Anita Depczynski was ordered Thursday to feed people instead of deer.

After a contentious hearing in Amherst Town Court, Justice Mark G. Farrell sentenced Cheektowaga's much-ticketed Deer Lady to 100 hours of community service at a food bank for ignoring his order not to feed deer in Cheektowaga's Stiglmeier Park.

Farrell also warned her to stay away from all Cheektowaga parks for one year. Defying the order could result in new charges and possible jail time, he warned.

"I'm trying to keep this cause celebre from becoming the case of the 21st century," Farrell told Depczynski, 65.

The defendant claimed she was not feeding animals when a Cheektowaga police officer spotted her in the park last October but simply strewing apples around to lure deer out of hiding so she could "monitor" them.
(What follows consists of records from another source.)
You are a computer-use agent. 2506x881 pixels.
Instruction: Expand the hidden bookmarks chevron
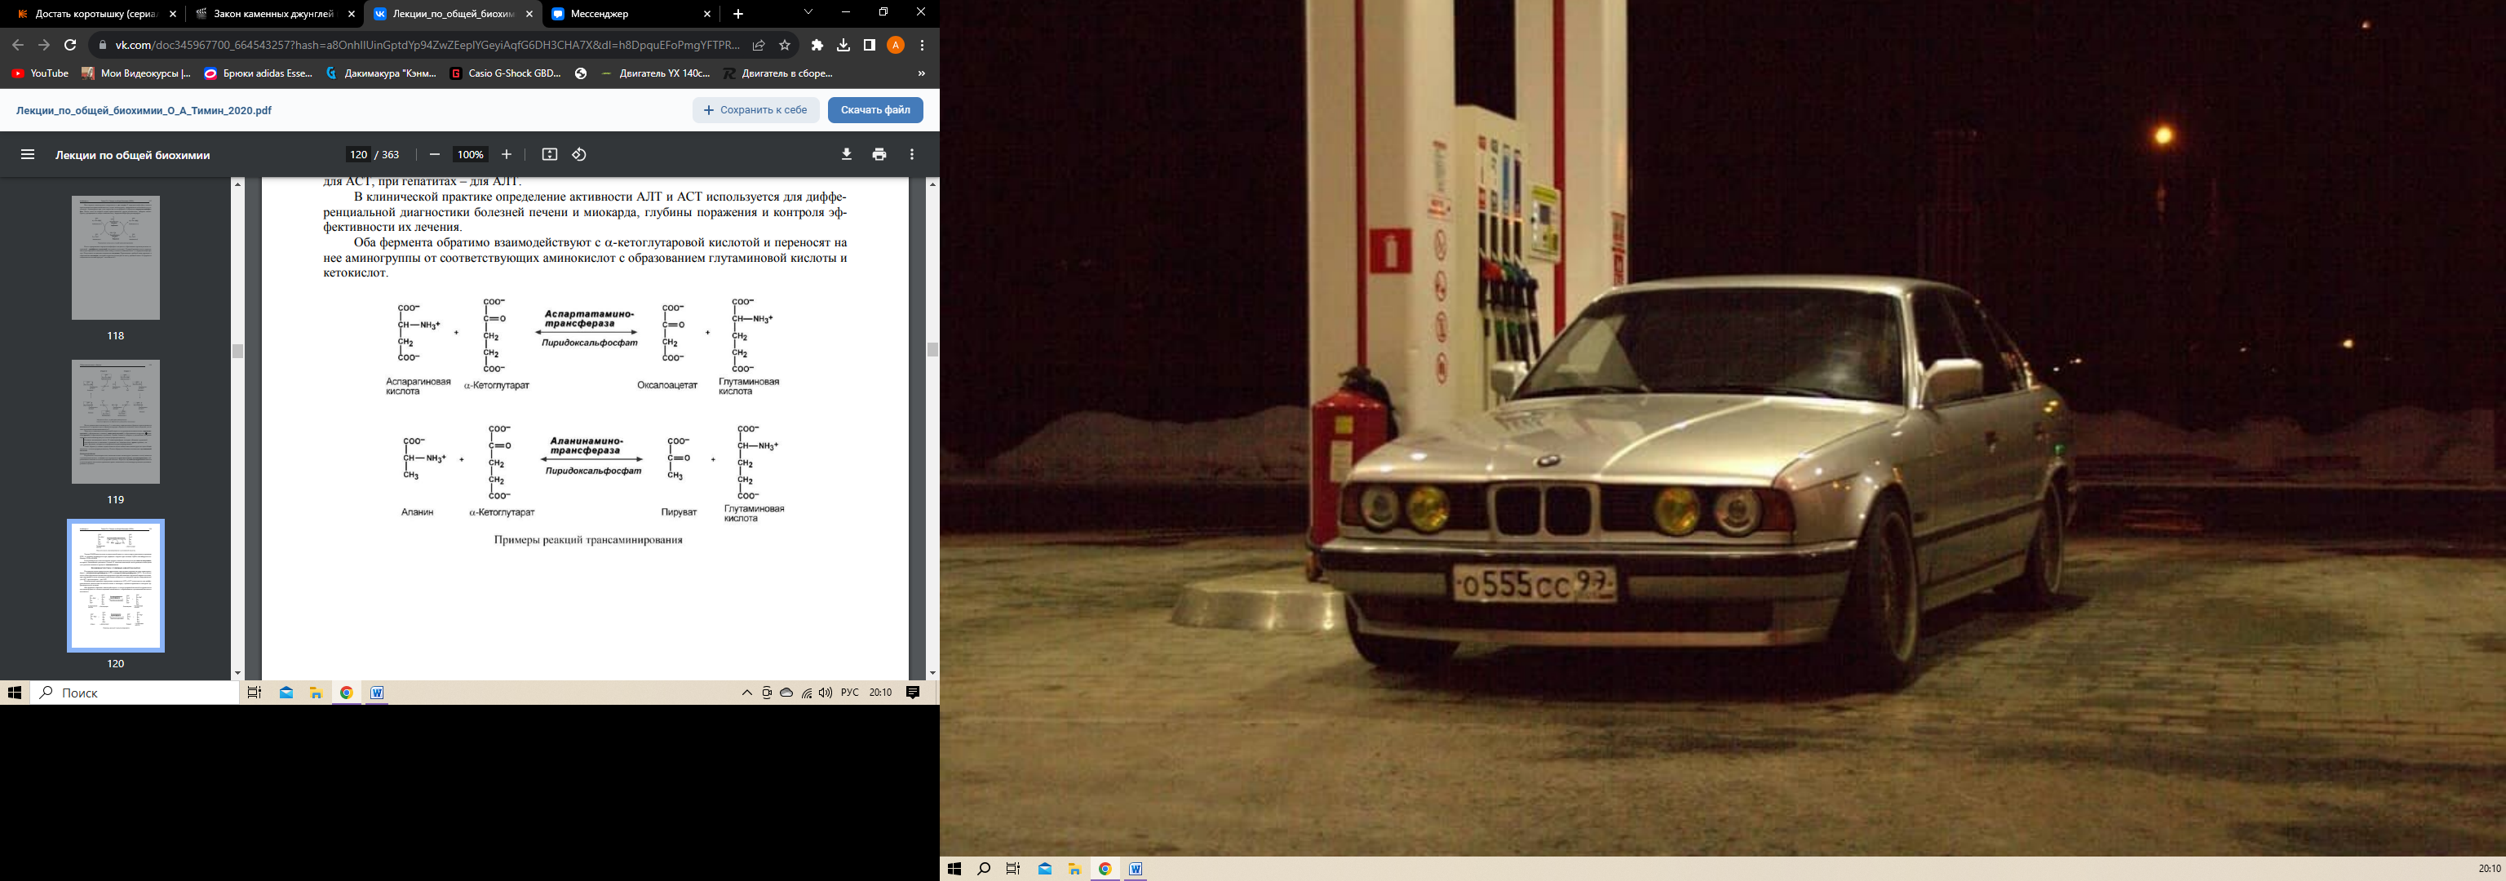pyautogui.click(x=921, y=73)
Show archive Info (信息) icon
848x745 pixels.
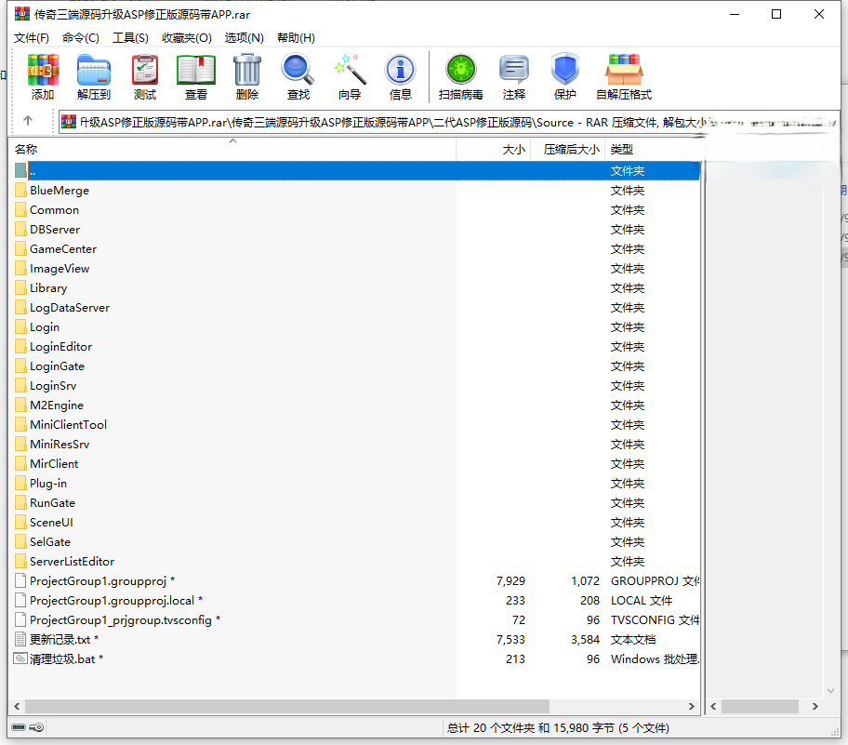(401, 76)
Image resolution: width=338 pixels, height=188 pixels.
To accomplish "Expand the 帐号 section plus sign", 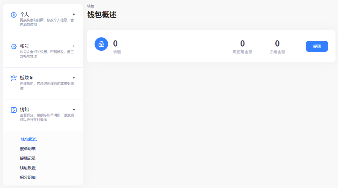I will click(x=74, y=46).
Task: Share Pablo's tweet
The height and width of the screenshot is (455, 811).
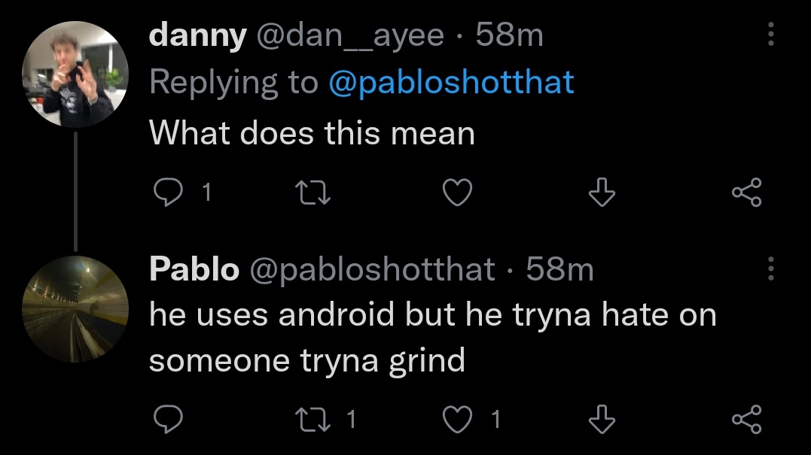Action: pyautogui.click(x=747, y=420)
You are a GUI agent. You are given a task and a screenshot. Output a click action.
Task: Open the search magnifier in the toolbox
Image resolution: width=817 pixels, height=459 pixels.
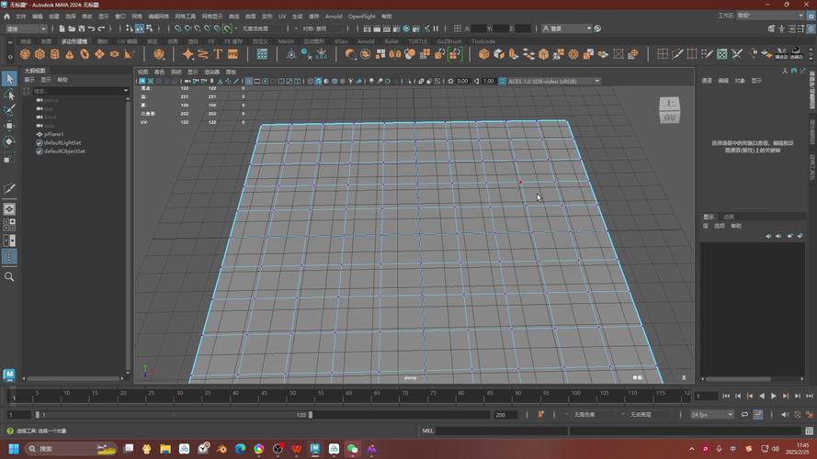pos(9,276)
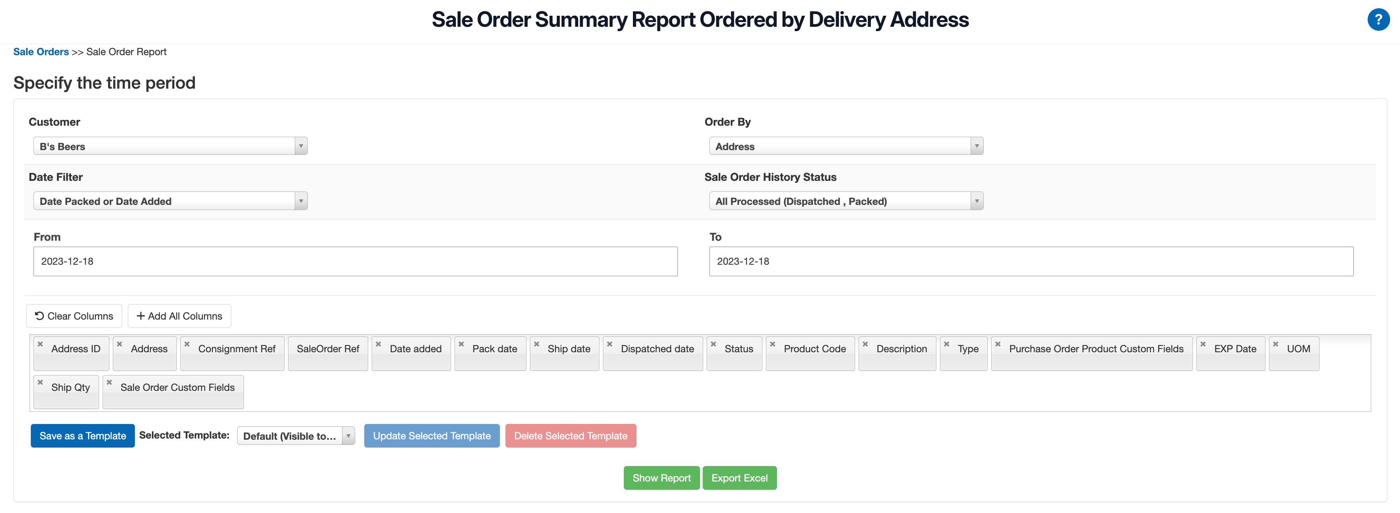Click Add All Columns
Viewport: 1400px width, 513px height.
[179, 316]
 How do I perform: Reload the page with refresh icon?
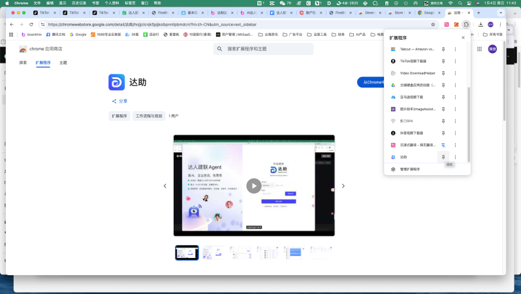(31, 24)
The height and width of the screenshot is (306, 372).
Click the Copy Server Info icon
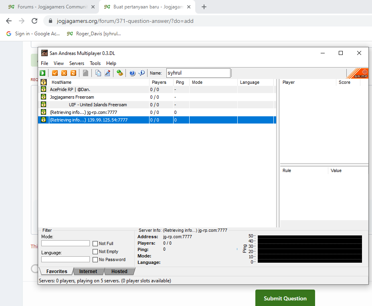point(98,73)
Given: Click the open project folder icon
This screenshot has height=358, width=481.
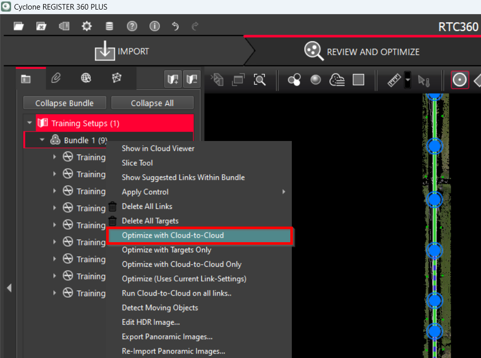Looking at the screenshot, I should [x=19, y=26].
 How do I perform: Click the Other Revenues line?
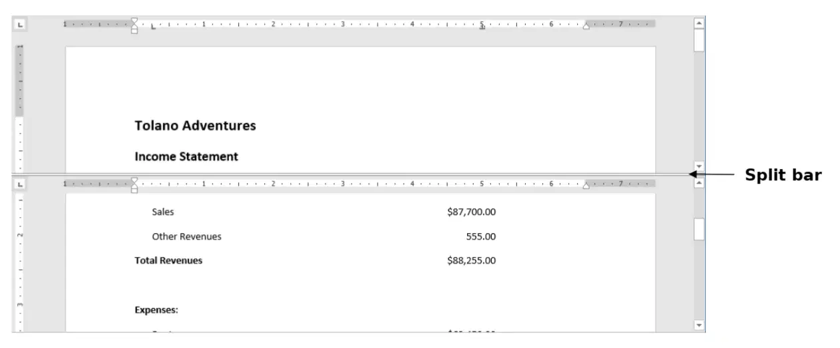coord(187,236)
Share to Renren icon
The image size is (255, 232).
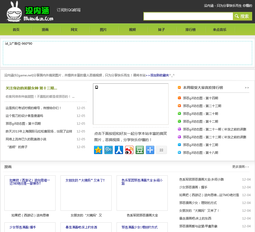pyautogui.click(x=119, y=150)
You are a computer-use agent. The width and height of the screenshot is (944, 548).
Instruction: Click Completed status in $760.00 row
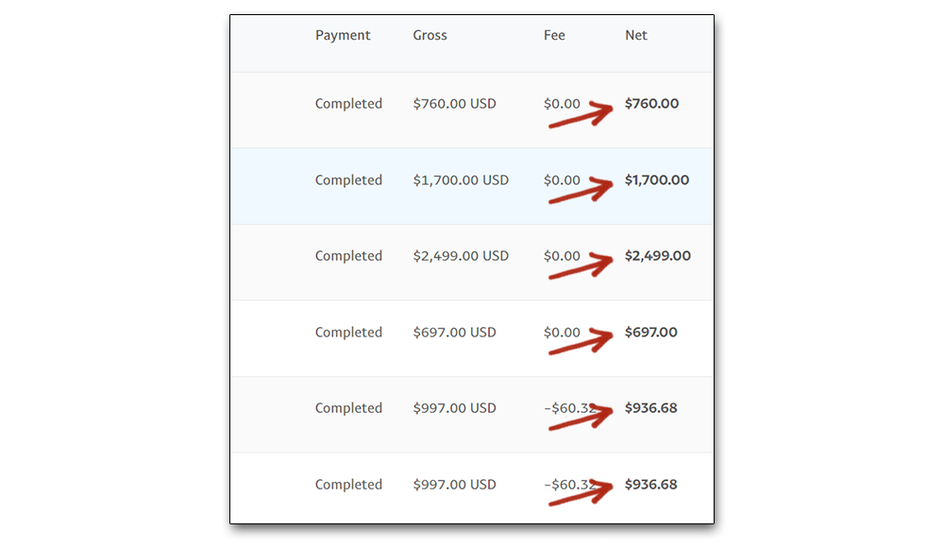pos(348,104)
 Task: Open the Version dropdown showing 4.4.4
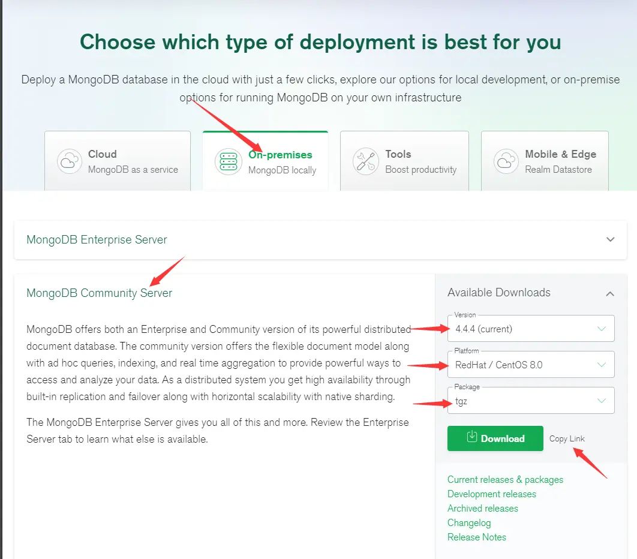click(x=531, y=329)
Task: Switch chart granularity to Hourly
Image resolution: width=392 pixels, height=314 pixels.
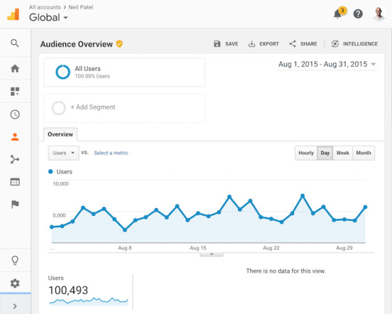Action: 306,153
She spent seven days in jail in December for violating a conditional discharge issued by Cheektowaga Justice Ronald Kmiotek in another incident.

Kmiotek transfered the latest case to Amherst after Depczynski claimed she could not get a fair trial in Cheektowaga because town officials were conspiring against her.

In June, Farrell issued an adjournment in contemplation of dismissal in an earlier deer-feeding case against Depczynski. The case landed in his court after the Cheektowaga justice handling it, Thomas S. Kolbert, was accused of feeding deer in his yard.

But Farrell clearly was not pleased to see Depczynski again. He denied defense lawyer Andrew LoTempio's request to withdraw from the case because his client wasn't cooperating.

"I tried to explain to her rationally the legal concepts. She just doesn't understand them," LoTempio said.

Farrell also turned down prosecutor John Michalski's request to adjourn the matter because a key witness against Depczynski failed to show up.

"This has to be dealt with," Farrell snapped, turning to the defendant. "This has banged around between Cheektowaga and Amherst and banged around in the press. What do you hope to accomplish?" he asked her.

"I'd like a fair trial," Depczynski said.

He reminded Depczynski that she was in court not to be tried but because she had ignored his order. "If I don't like the law, I can't go out and violate it again and again," Farrell said. "You did. We're reinventing the wheel with regard to feeding deer. That's enough."

When Depczynski, who has been cited for feeding deer in violation of state law several times since 2002, criticized her lawyer's handling of her case, Farrell threatened to order her held for psychiatric evaluation. "You are completely out of touch with what's going on in the courtroom," the judge said.

But after Depczynski and LoTempio made peace during a break, Farrell levied the community service penalty, which he said compels her to serve "people who desperately need help."